There have been countless changes in the Keighley Rugby League Club over the years – in the boardroom as well as on the playing side. Probably the most important changes on the administrative side came in December 1953, when an entirely new board of directors took over. It was on Wednesday, December 9th of that year that the announcement was made that the existing members of the board, Mr P. W. B. Beadman – he had been acting chairman since the earlier resignation of Mr T. W. Bell – Mr A. Nelson (a nominee of the Supporters Club) and Mr Tom Lund, had all resigned. In their place came an entirely new board comprising Mr J. N. Smallwood, Mr Andrew Holroyd and Mr Albert D. Driver. The changes came after a major financial crisis. Mr Beadman continued to represent the club on the Yorkshire County Rugby League Committee.
Conscious of the fact that shareholders had no say in the election of the new board, an extraordinary general meeting of the club was held shortly afterwards.
It was the largest attendance of shareholders since the club was formed into a limited company, and the new board obtained the unanimous approval of the meeting. The meeting also gave approval to the increasing of share capital from £3,000 to£10,000 through the issuing of an additional 7,000 shares at £1 each.
One change which the new board made was to discard the old playing colours of blue and white in favour of the present colours of red, green and white.
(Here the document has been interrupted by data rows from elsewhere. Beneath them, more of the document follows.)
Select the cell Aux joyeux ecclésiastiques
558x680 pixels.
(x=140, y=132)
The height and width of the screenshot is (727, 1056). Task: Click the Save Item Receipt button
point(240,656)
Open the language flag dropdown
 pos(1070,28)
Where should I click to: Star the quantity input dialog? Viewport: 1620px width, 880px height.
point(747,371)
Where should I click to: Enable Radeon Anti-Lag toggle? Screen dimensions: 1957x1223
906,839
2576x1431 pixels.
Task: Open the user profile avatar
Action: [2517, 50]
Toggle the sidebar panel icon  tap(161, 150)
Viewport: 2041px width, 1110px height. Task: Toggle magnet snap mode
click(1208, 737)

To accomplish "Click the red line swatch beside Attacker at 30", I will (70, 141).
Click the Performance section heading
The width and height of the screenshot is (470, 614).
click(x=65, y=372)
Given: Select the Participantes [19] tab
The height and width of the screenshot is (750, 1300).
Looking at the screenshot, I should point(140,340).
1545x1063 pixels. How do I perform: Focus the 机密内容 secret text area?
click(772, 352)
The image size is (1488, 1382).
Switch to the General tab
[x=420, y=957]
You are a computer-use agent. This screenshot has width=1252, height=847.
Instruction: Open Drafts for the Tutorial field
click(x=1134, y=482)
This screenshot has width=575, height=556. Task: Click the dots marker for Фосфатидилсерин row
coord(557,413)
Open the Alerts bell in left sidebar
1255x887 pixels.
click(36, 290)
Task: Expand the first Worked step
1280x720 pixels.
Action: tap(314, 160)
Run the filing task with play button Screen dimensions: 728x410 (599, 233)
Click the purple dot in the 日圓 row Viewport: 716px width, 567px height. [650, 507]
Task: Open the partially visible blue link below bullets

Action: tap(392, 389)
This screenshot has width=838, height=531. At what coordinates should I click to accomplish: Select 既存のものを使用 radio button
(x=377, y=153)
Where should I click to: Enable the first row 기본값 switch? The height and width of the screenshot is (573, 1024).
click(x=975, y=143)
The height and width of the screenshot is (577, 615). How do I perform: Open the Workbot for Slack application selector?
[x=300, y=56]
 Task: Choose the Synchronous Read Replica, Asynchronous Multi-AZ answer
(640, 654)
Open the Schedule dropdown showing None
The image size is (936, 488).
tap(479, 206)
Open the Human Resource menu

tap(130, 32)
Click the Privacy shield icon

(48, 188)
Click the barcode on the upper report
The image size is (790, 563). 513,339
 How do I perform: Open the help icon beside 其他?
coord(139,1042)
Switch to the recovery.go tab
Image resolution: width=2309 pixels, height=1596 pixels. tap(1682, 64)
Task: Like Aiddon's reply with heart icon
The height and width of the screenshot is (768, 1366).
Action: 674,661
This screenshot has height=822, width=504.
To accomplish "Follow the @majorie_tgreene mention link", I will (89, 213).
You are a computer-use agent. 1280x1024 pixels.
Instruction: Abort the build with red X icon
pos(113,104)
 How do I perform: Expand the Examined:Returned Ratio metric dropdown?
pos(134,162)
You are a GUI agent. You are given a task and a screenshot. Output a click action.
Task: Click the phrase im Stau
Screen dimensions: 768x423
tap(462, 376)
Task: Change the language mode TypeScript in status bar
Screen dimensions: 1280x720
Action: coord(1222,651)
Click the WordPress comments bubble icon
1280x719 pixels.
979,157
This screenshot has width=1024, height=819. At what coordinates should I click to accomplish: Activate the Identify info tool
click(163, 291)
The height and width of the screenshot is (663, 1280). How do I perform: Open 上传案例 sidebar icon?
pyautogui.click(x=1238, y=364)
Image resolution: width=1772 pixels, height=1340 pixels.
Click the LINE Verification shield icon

The team was strengthened by the signing from Leeds of Australian halfback Ted Verrenkamp.
A fund was launched for the erection of a new stand, new dressing rooms, and other ground improvements. The response was great, with more than £3,000 being contributed in the first season. The target for the fund was £8,500. Local tradesmen were approached, collections were taken at matches and the Supporters Club arranged money-raising efforts.
In 1957 the new board did a fine stroke of business – they negotiated the purchase from the Duke of Devonshire for £10,000 of the Lawkholme Lane Football ground, cricket ground, bowling green, and cottages. And so far as the ground was concerned it was agreed that Rugby League football should continue there for all time.
The 13 acres of land was paid for in sums of £2,500 a year, and with the new Hard Ings Road by-pass being built the astute Keighley directors recouped a good deal of their outlay by selling off a piece of land where cottages had once stood, for the erection of a petrol filling station.
All this sort of financial dealing went down well with the fans, but they were less pleased with the departure in October 1960 of Terry Hollindrake to Hull for £6,000 and Fred Ward to York for £2,250.
There were other players on whom Keighley could have cashed-in at that time, with Leeds and Wakefield Trinity in particular having made approaches for such players as David Smith but Mr Smallwood said then that “fantastic amounts” would have to be offered before Keighley parted with any more players.